(AVAILABLE DATA)

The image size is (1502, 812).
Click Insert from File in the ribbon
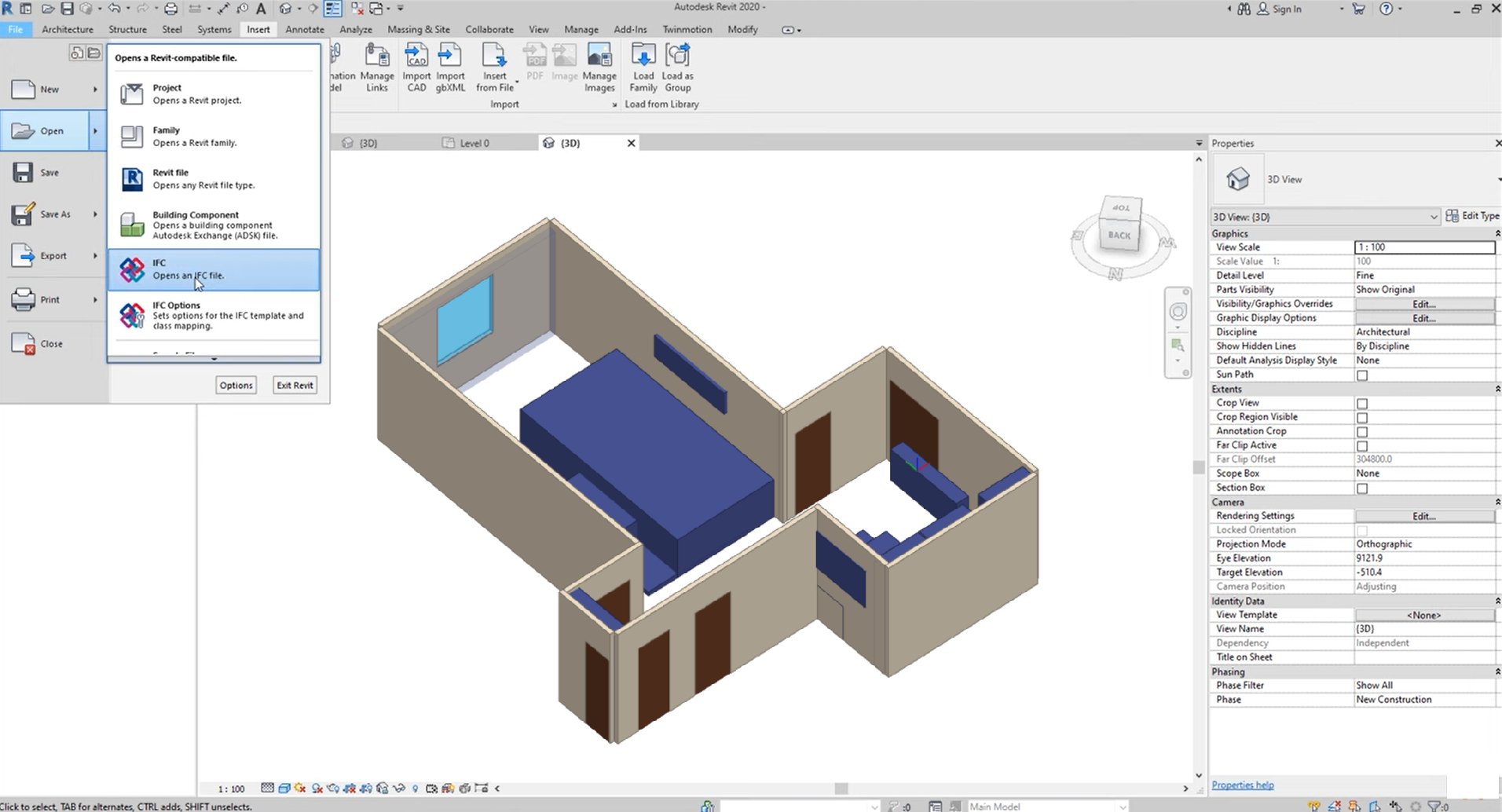pyautogui.click(x=494, y=66)
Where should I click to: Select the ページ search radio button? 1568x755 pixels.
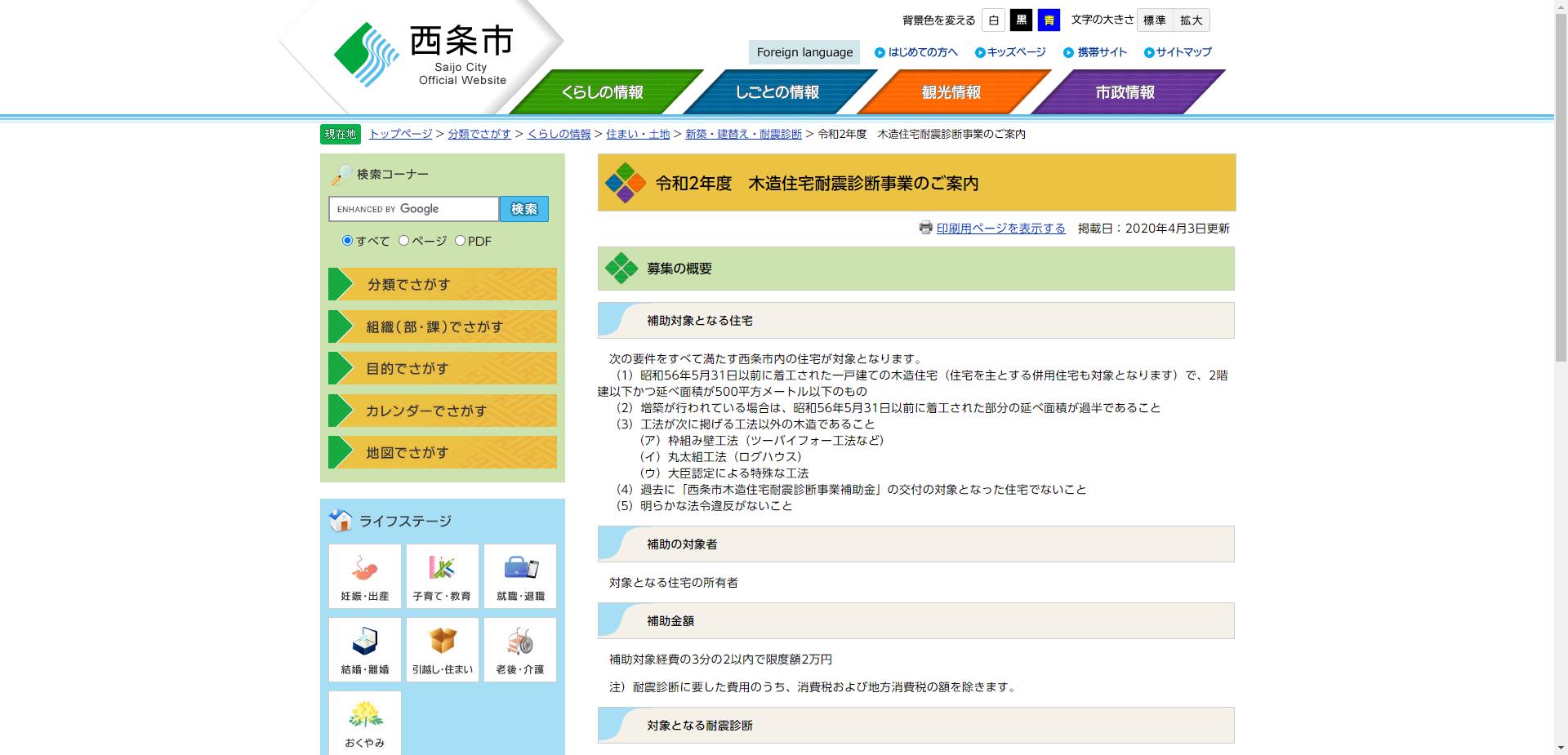pos(402,241)
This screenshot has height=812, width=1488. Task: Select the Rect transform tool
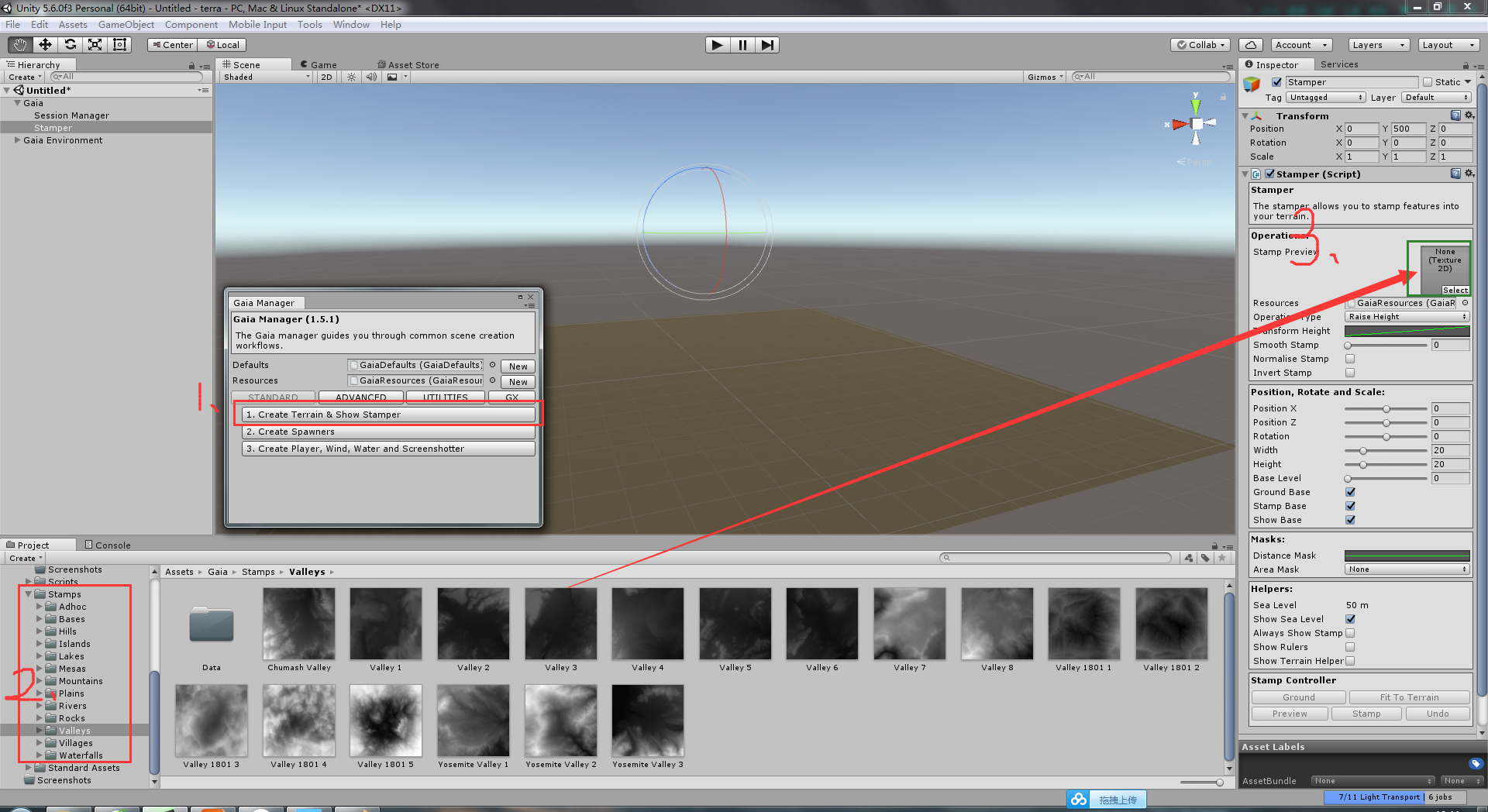(119, 44)
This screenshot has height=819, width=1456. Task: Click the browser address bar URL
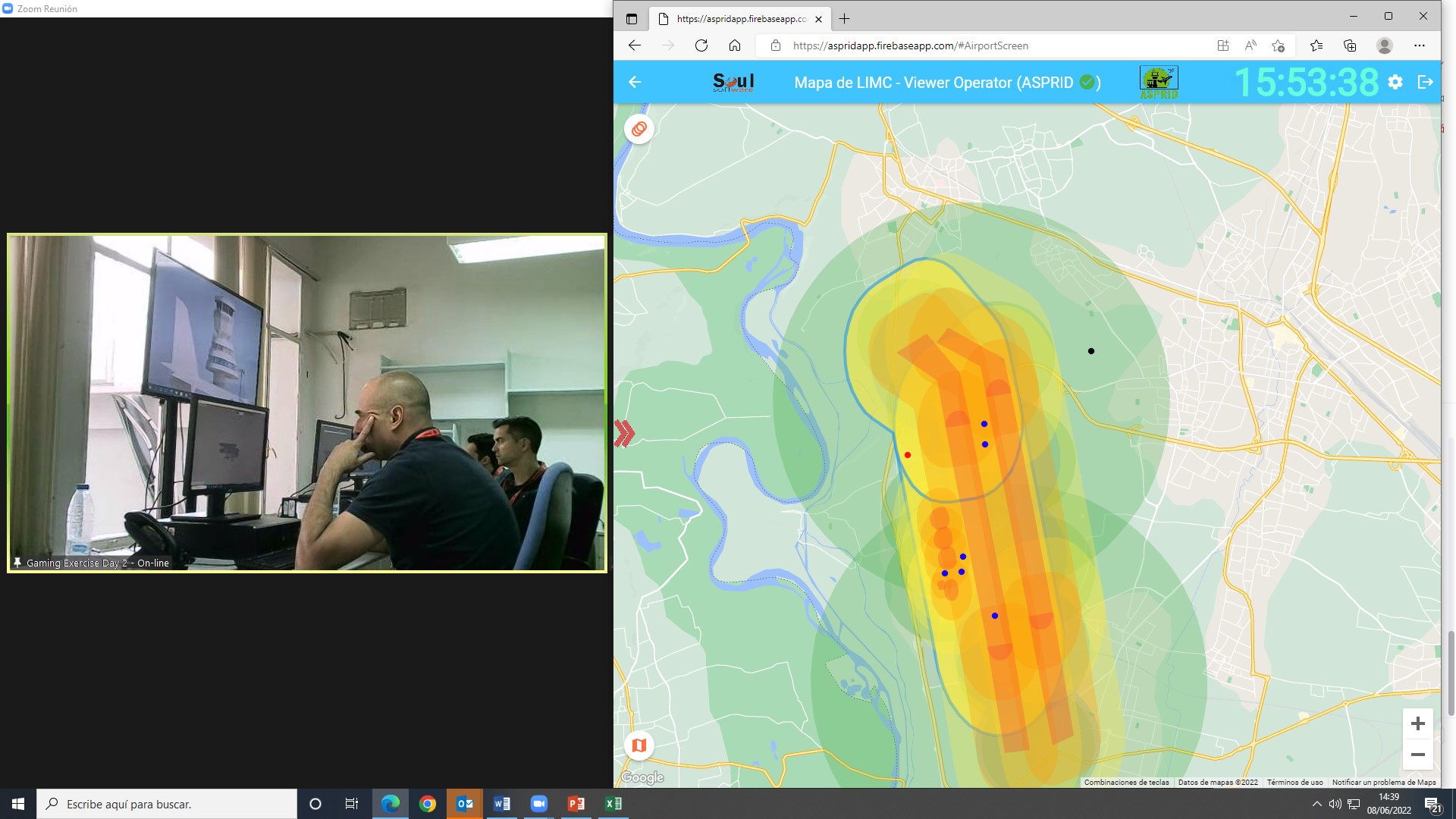(x=910, y=46)
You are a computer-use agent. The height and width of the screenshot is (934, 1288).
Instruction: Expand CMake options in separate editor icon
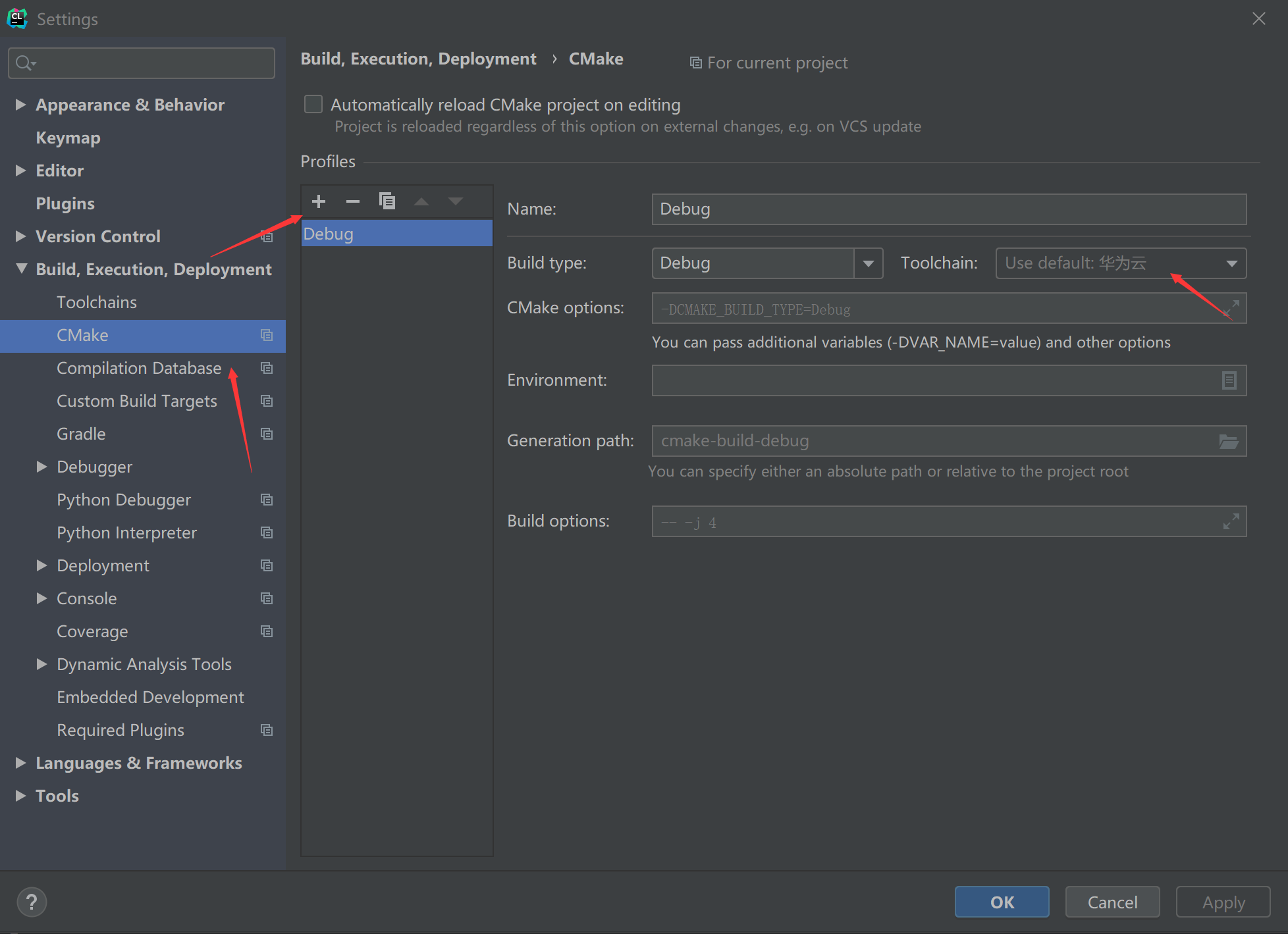1231,307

(End AVAILABLE DATA)

__WHAT IS NEEDED__: Word for word, return the listing above; the pictures do not belong in the copy.

__REPLY__:
The image size is (1502, 812).
Click Insert from File in the ribbon
pyautogui.click(x=494, y=66)
Where should I click to: Select the ページ search radio button? 1568x755 pixels.
pos(402,241)
This screenshot has height=812, width=1488. Task: Select the Rect transform tool
(119, 44)
This screenshot has height=819, width=1456. Task: Click the browser address bar URL
(x=910, y=46)
You are a computer-use agent. The height and width of the screenshot is (934, 1288).
Instruction: Expand CMake options in separate editor icon
1231,307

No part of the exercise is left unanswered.